The rags-to-riches story of one of America's wealthiest and least-known financial giants, self-made billionaire Kirk Kerkorian—the daring aviator, movie mogul, risk-taker, and business tycoon who transformed Las Vegas and Hollywood to become one of the leading financiers in American business.

Kerkorian combined the courage of a World War II pilot, the fortitude of a scrappy boxer, the cunning of an inscrutable poker player and an unmatched genius for making deals. He never put his name on a building, but when he died he owned almost every major hotel and casino in Las Vegas. He envisioned and fostered a new industry —the leisure business. Three times he built the biggest resort hotel in the world. Three times he bought and sold the fabled MGM Studios, forever changing the way Hollywood does business.

His early life began as far as possible from a place on the Forbes List of Billionaires when he and his Armenian immigrant family lost their farm to foreclosure. He was four. They arrived in Los Angeles penniless and moved often, staying one step ahead of more evictions. Young Kirk learned English on the streets of L.A., made pennies hawking newspapers and dropped out after eighth grade. How he went on to become one of the richest and most generous men in America—his net worth as much as $20 billion—is a story largely unknown to the world. That's because what Kerkorian valued most was his privacy. His very private life turned to tabloid fodder late in life when a former professional tennis player falsely claimed that the eighty-five-year-old billionaire fathered her child.

In this engrossing biography, investigative reporter William C. Rempel digs deep into Kerkorian's long-guarded history to introduce a man of contradictions—a poorly educated genius for deal-making, an extraordinarily shy man who made the boldest of business ventures, a careful and calculating investor who was willing to bet everything on a single roll of the dice.

Unlike others of his status and importance, Kerkorian made few public appearances and strenuously avoided personal publicity. His friends and associates, however, were some of the biggest names in business, entertainment, and sports—among them Howard Hughes, Ted Turner, Steve Wynn, Michael Milken, Cary Grant, Frank Sinatra, Barbra Streisand, Elvis Presley, Mike Tyson, and Andre Agassi.

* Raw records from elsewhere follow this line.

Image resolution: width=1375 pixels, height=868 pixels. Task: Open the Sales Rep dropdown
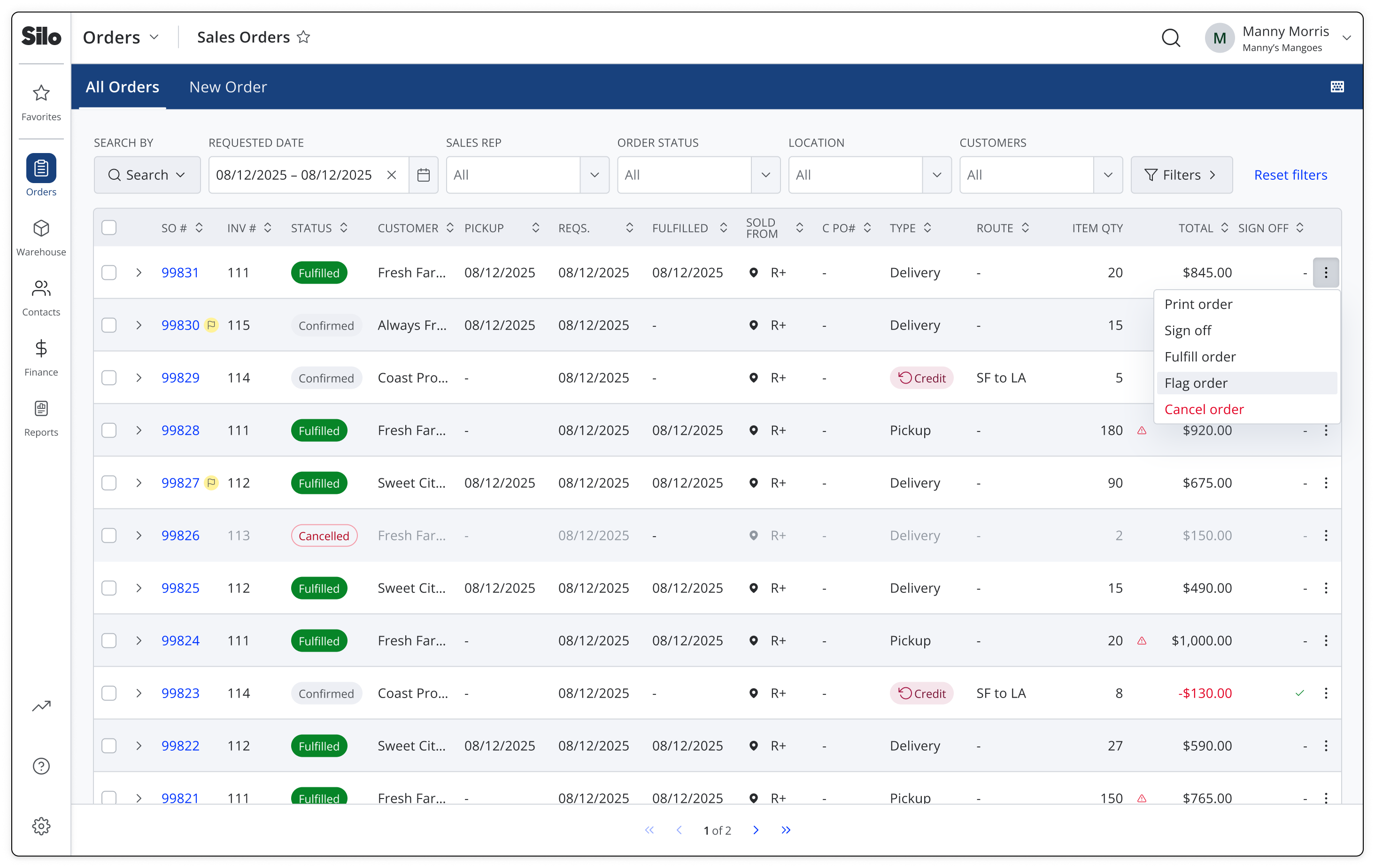(x=527, y=175)
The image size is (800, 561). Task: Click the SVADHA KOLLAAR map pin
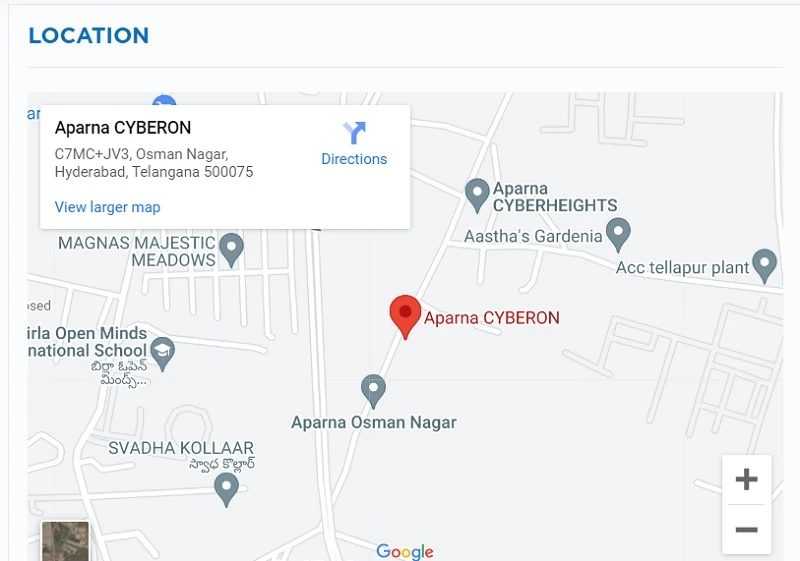(226, 490)

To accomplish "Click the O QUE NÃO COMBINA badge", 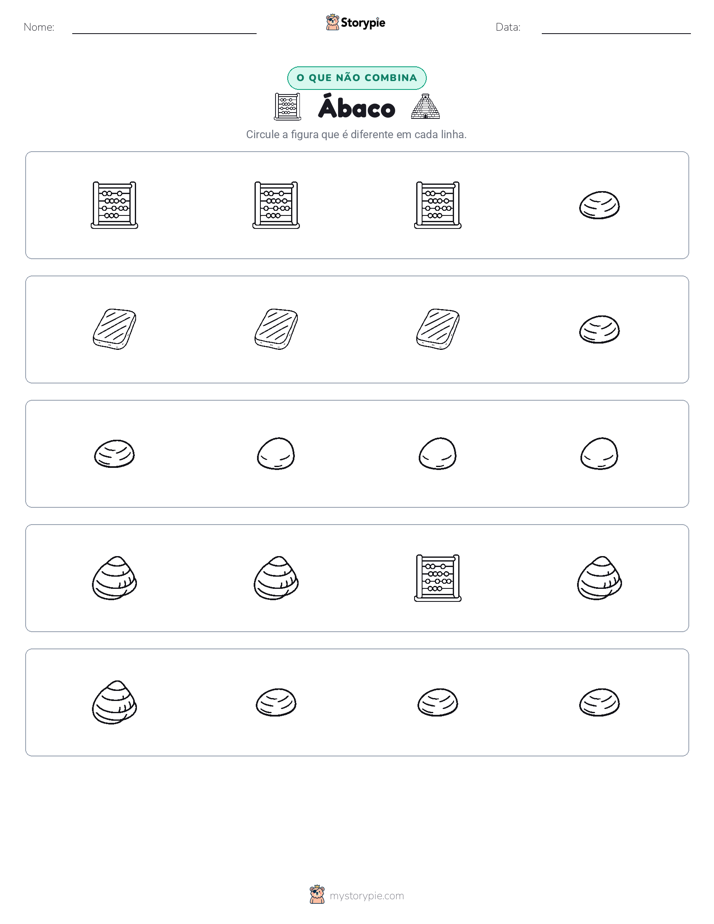I will coord(357,78).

When he died in 2015 two years shy of the century mark, Kerkorian had outlived many of his closest friends and associates. Now, Rempel meticulously pieces together revealing fragments of Kerkorian's life, collected from diverse sources—war records, business archives, court documents, news clippings and the recollections and recorded memories of longtime pals and relatives. In The Gambler, Rempel illuminates this unknown, self-made man and his inspiring legacy as never before.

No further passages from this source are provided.